This article was originally published in Latitudes magazine, a renowned bi-monthly magazine focusing on Indonesian culture. The magazine hailing from the island of Bali previously existed in paper form and was especially known for its in-depth critical articles and beautiful photography. As a tribute to all contributors of this magazine presents a selection of articles published in the years 2001-2004.

They have veered in and out of fashion over the years, but sarung are still everyday attire for many Indonesians. Ade Tanesia traces the history of sarung, and some of the changing meanings attached to them.

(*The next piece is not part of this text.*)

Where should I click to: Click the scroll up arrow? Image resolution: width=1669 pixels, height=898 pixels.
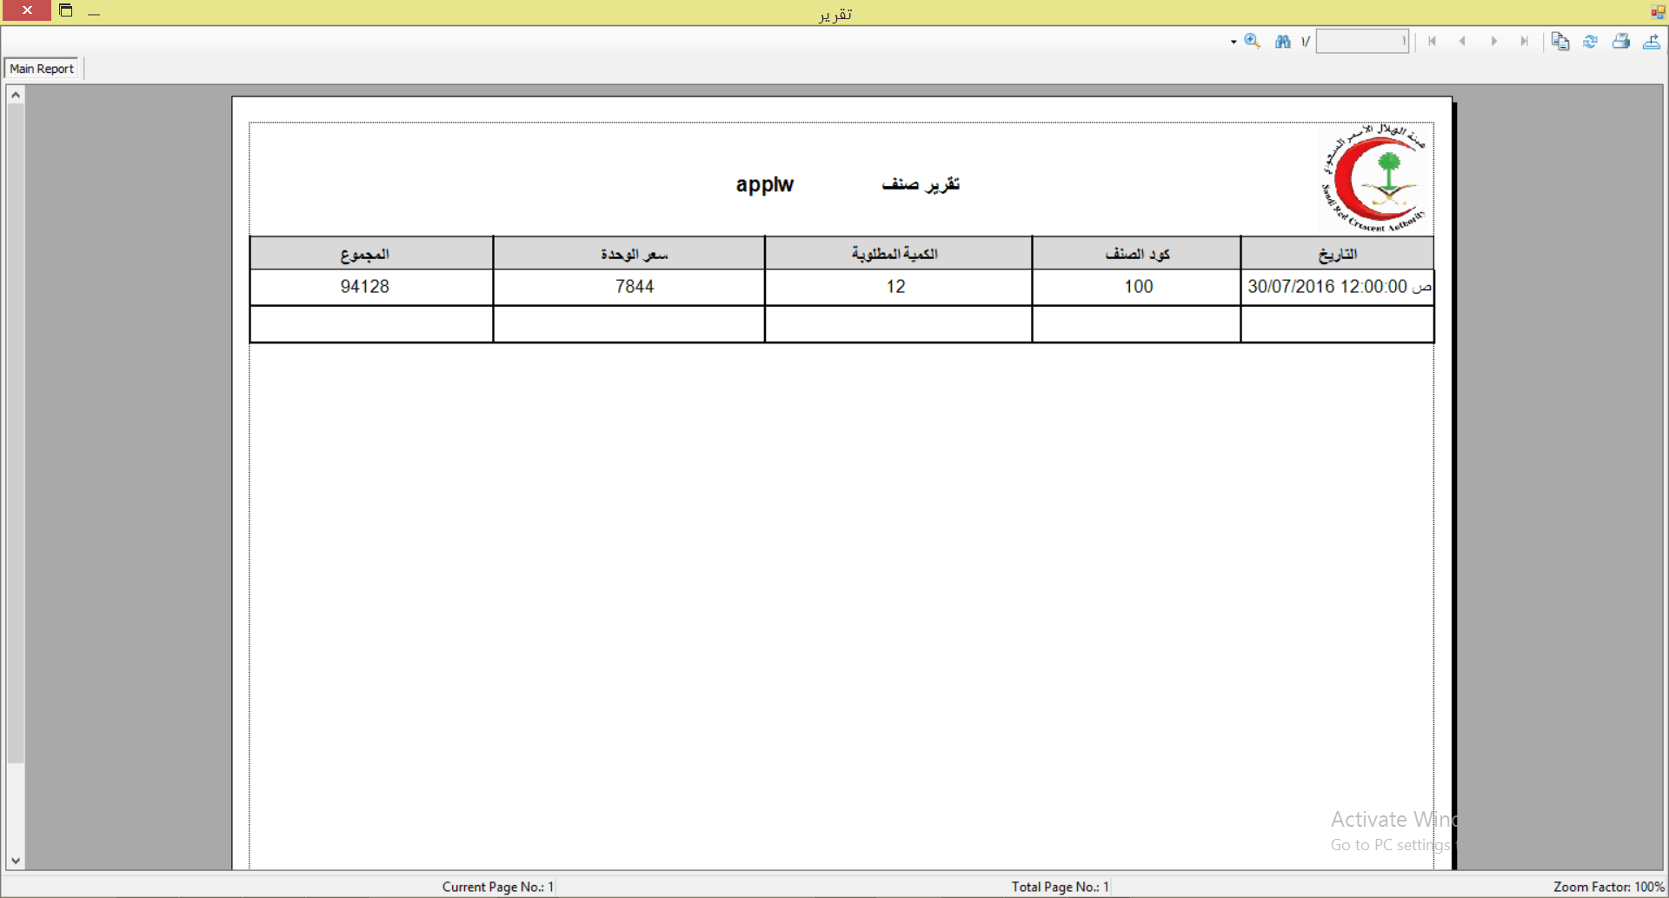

What would have happened if Indonesia hadn’t been colonized by the Dutch? From the point of view of fashion, it’s possible that Indonesians would still be wearing a sarung (a length of fabric, sewn into a tube, and worn wrapped around the waist) as their everyday apparel. Certainly, clothing like trousers for men, or skirts and dresses for women, only became known across Indonesia after the Dutch tightened their grip on the archipelago. The first group that regularly wore these new foreign clothes were Western-educated Javanese—such as the students of STOVIA, the colonial teacher training school, and a select group of Priyayi (Javanese aristocratic) men, who became low-ranking civil servants. The trend spread fast as more of these colonial schools were opened during the first decades of the twentieth century, after the implementation of the Dutch ‘Ethical Policy’.

These privileged pribumi (indigenous Javanese) men usually wore long trousers, topped off with a hat. Prince Djajadiningrat of the Sultanate of Banten wrote in his Dutch-language memoirs that, until around 1902, Javanese men still wore sarung, jackets cut in the “Javanese scissors” (gunting Djawa) style, and cloth headgear called destar. They didn’t wear shoes—just cloth slippers. The shift from sarung-based attire to European clothing did not happen seamlessly. Many of the older generation were not pleased with the changes. The general opinion that Java and sarung were inextricably linked was enduring. On the other hand, those young Javanese who had received a Dutch-style education considered trousers to be a symbol of progress, freedom and modernity. Traders and merchants also caught on to the trend, feeling that trouser-wearing eased business relations with Europeans and Chinese. Around 1910, Haji Muhammad, an entrepreneur from Batam, pronounced that sarungs and turbans are no longer efficient to wear at work. Haji Muhammad changed his clothing to long trousers, jackets, kopiah (the typical Indonesian black rimless cap) and shoes. Dressed like this, he claimed it was easier to deal with his (foreign) business partners.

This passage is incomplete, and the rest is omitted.